ASSIGNMENT:
With the pictures omitted, print exactly the lines below, from the one containing "Task: Open the" through the one containing "Screen dimensions: 954x537", and nothing else.

MATERIAL PROVIDED:
##########
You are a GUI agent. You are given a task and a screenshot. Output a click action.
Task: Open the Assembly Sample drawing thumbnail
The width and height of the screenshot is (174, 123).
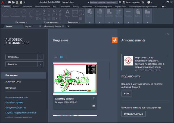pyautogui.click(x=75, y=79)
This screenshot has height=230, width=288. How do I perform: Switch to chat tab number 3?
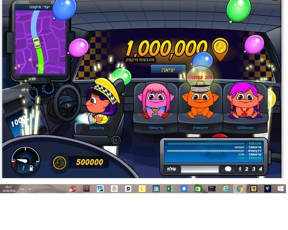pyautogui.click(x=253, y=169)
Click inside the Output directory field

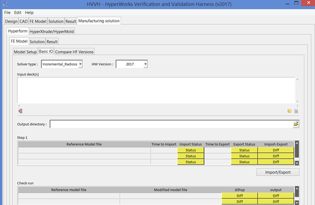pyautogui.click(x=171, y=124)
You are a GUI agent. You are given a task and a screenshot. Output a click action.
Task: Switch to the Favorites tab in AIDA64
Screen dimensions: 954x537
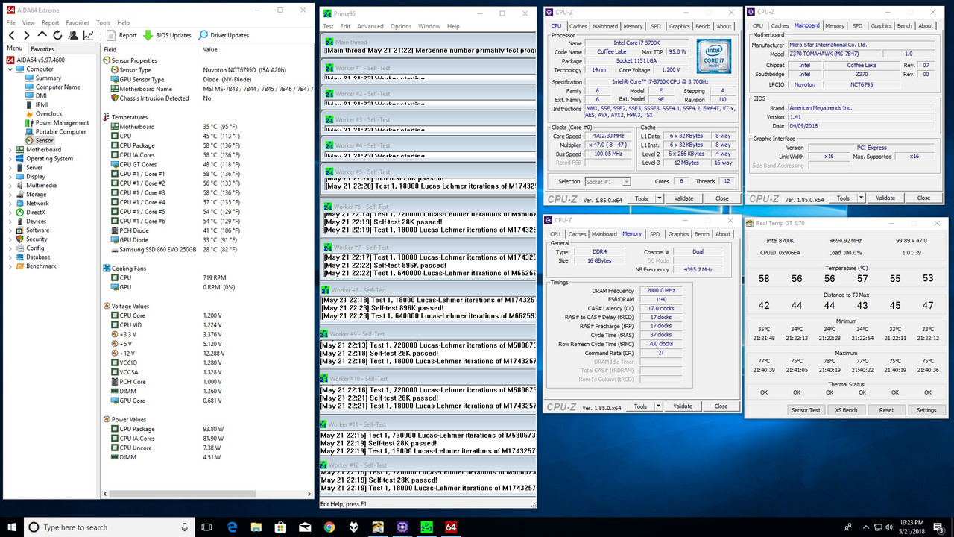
##########
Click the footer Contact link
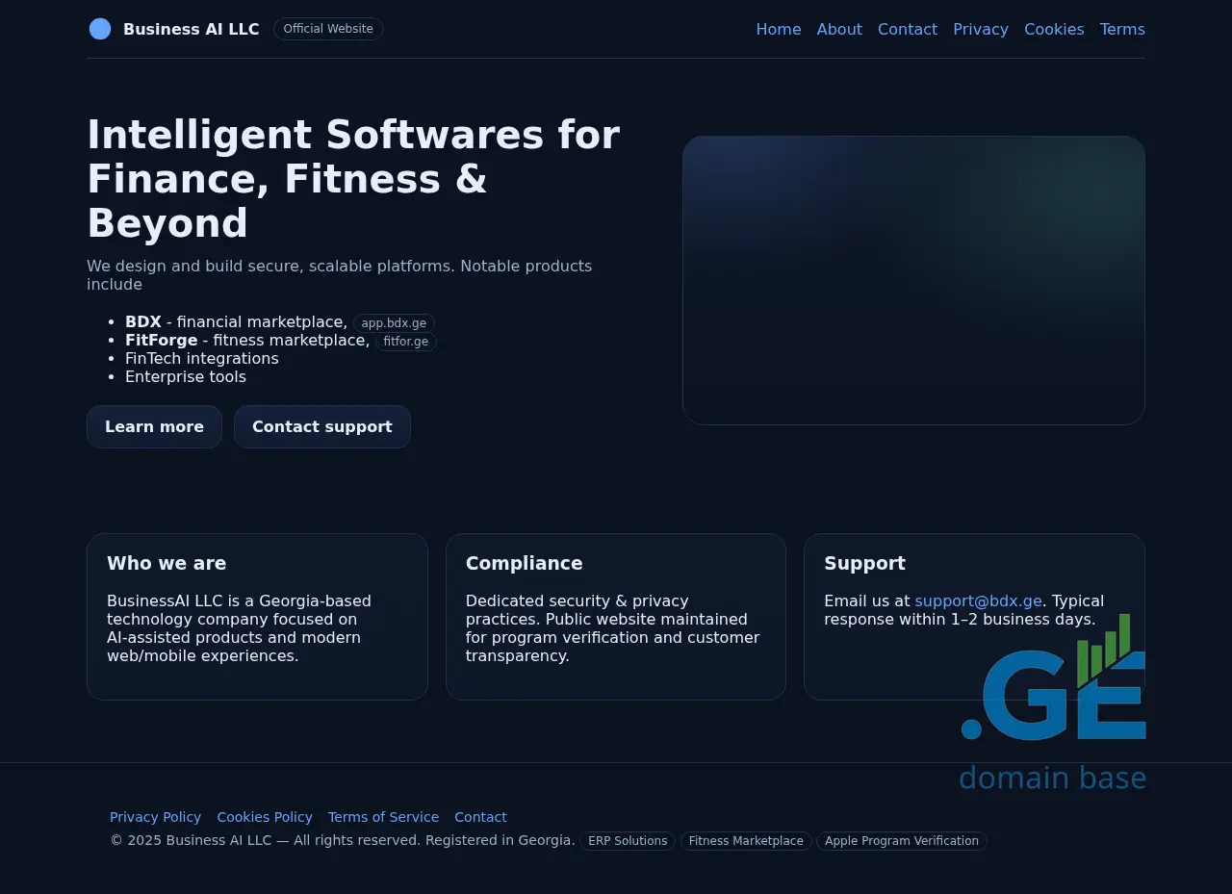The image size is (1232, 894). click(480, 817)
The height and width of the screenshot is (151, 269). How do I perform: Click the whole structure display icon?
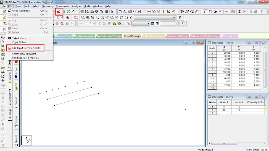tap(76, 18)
##########
OUTPUT OF THE EXERCISE:
Task: Open the Assembly Sample drawing thumbnail
The width and height of the screenshot is (174, 123).
pyautogui.click(x=75, y=79)
This screenshot has height=230, width=288. How do I perform: Switch to chat tab number 3?
pyautogui.click(x=253, y=169)
Click inside the Output directory field

pyautogui.click(x=171, y=124)
You are a GUI agent. You are given a task and a screenshot. Output a click action.
Task: Switch to the Favorites tab in AIDA64
Screen dimensions: 954x537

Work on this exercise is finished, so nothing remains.